Before every show, riggers calculate the loads on every hanging point and verify that the building or temporary structure can support them. This used to be done with spreadsheets and hand calculations. Today, software like WYSIWYG and Vectorworks integrates structural analysis with lighting and audio design, showing in 3D exactly where loads will be applied and whether they’re within safe limits.

The integration between design software and rigging calculation means that when a lighting designer adds a fixture, the rigging implications are immediately visible. Overloads are caught during design rather than during the load-in, when changes are expensive and time-consuming.

Automation Systems

Theatre and arena productions increasingly use automated rigging that moves scenic elements during the show. Flying performers, rising platforms, and tracking scenic pieces all require rigging systems with entertainment-grade safety standards, which are more stringent than industrial automation because people are directly underneath and sometimes attached to the moving elements.

Modern entertainment automation uses redundant control systems, overload protection, and position verification to ensure that moving elements go where they should and stop when they should. The technology has enabled shows of complexity that would have been impractical or unsafe ten years ago.

Why This Matters

All of this technical progress serves two goals that should matter to everyone in live entertainment.

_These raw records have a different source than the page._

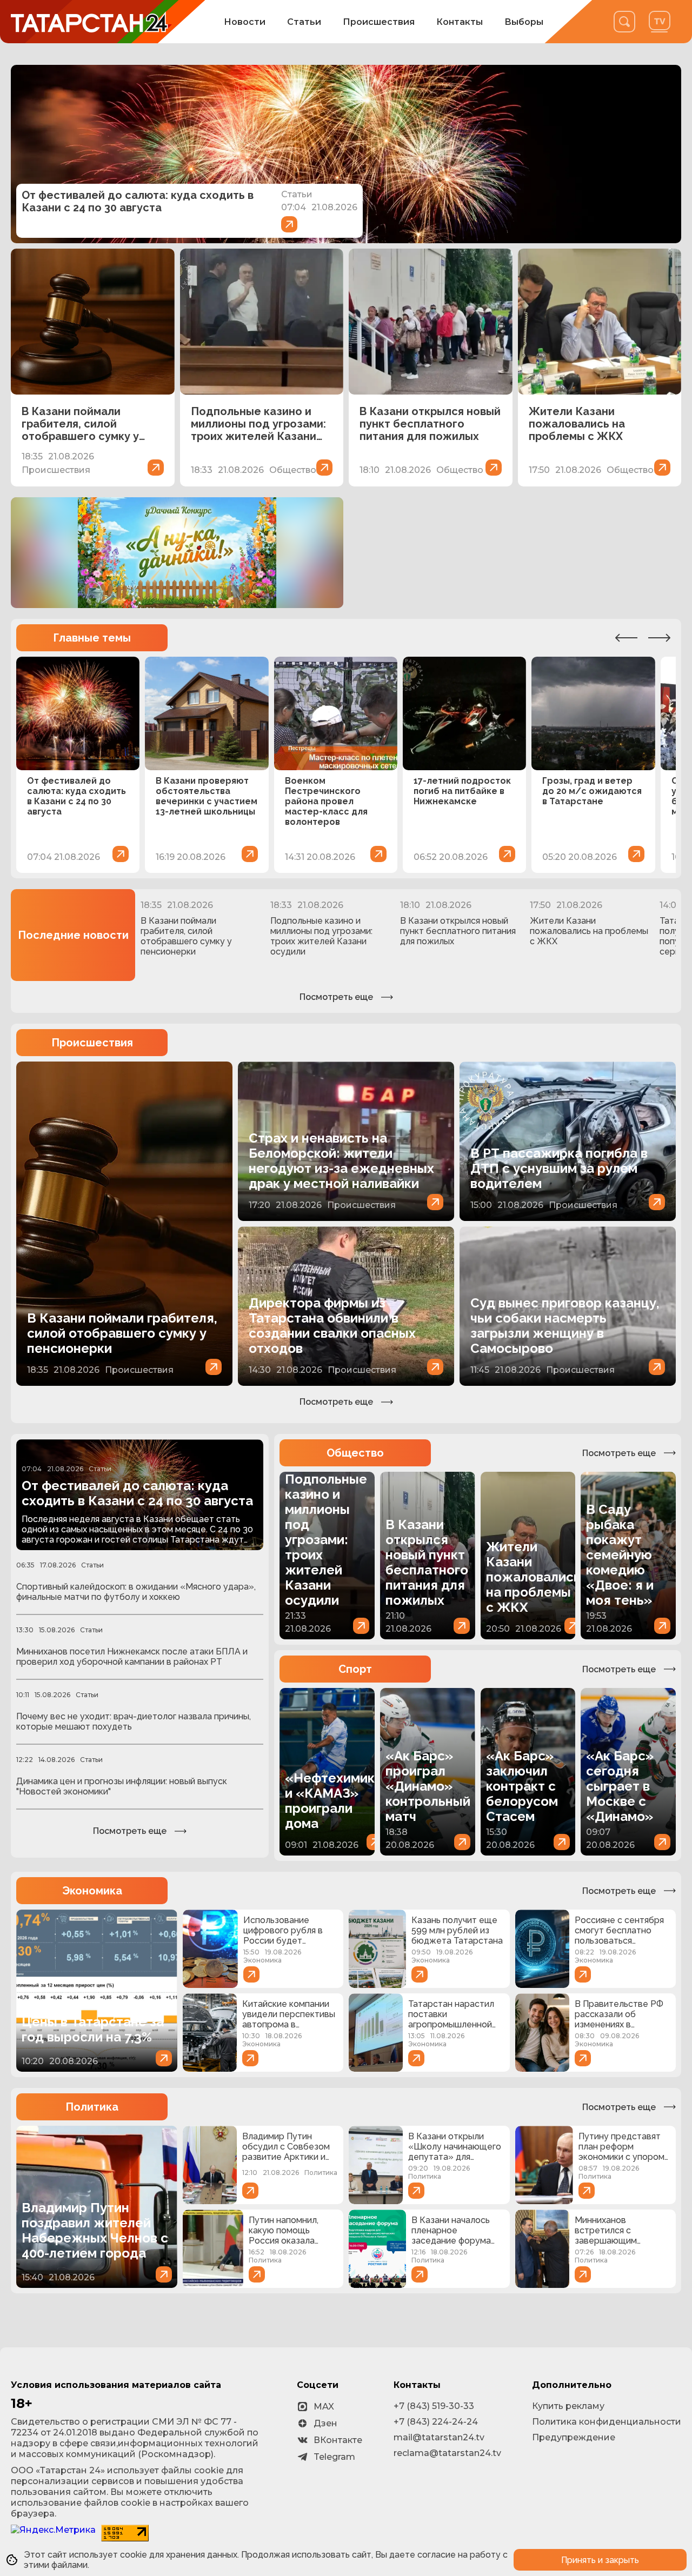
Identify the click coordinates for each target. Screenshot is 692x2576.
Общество (355, 1452)
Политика (91, 2106)
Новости (244, 22)
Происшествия (379, 22)
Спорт (355, 1669)
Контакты (459, 22)
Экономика (92, 1890)
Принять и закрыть (600, 2560)
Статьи (304, 22)
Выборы (523, 22)
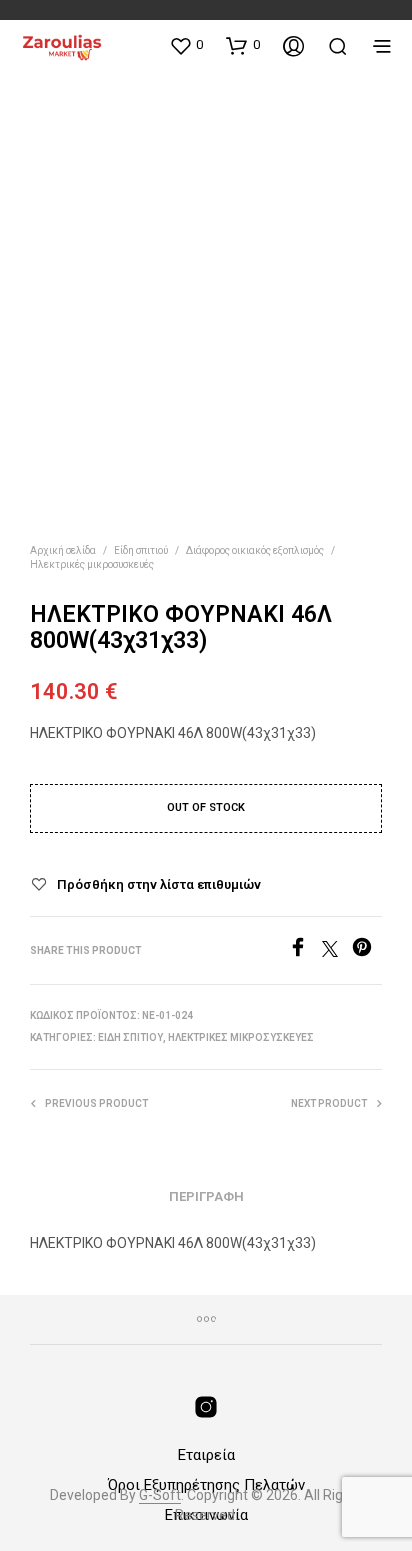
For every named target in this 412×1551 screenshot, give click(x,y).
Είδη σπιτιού (141, 550)
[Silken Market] (206, 1407)
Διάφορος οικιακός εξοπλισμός (255, 550)
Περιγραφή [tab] (206, 1196)
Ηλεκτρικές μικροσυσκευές (92, 564)
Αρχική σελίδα (63, 550)
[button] (186, 45)
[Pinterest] (367, 951)
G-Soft (160, 1495)
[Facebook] (305, 951)
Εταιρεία (206, 1455)
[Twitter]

Safety: Every improvement in power monitoring, load measurement, and rigging calculation reduces the risk of the kind of catastrophic failures that have killed and injured people in our industry. The stage collapse at the Indiana State Fair in 2011 and similar incidents drive home the consequences of inadequate structural engineering. Better technology means better safety margins, more thorough analysis, and earlier detection of problems.

Sustainability: The live events industry has a significant environmental footprint. Reducing diesel consumption through battery systems and grid connection addresses one of the industry’s largest emission sources. Better power management reduces waste. These aren’t cosmetic improvements; they’re meaningful reductions in the environmental impact of putting on shows.

Production technology doesn’t sell tickets. Nobody buys a concert ticket because the power distribution is efficient or the rigging calculations are thorough. But these systems enable everything the audience does experience, and doing them well is the difference between a great show and a dangerous one.

For venue operators, investing in power and rigging infrastructure isn’t glamorous, but it’s what determines which shows you can host and how safely you can host them. For promoters, understanding production infrastructure helps you choose the right venues and allocate production budgets effectively.

The audience just sees the lights and hears the music. Behind all of it, a lot of very good engineering makes the magic possible.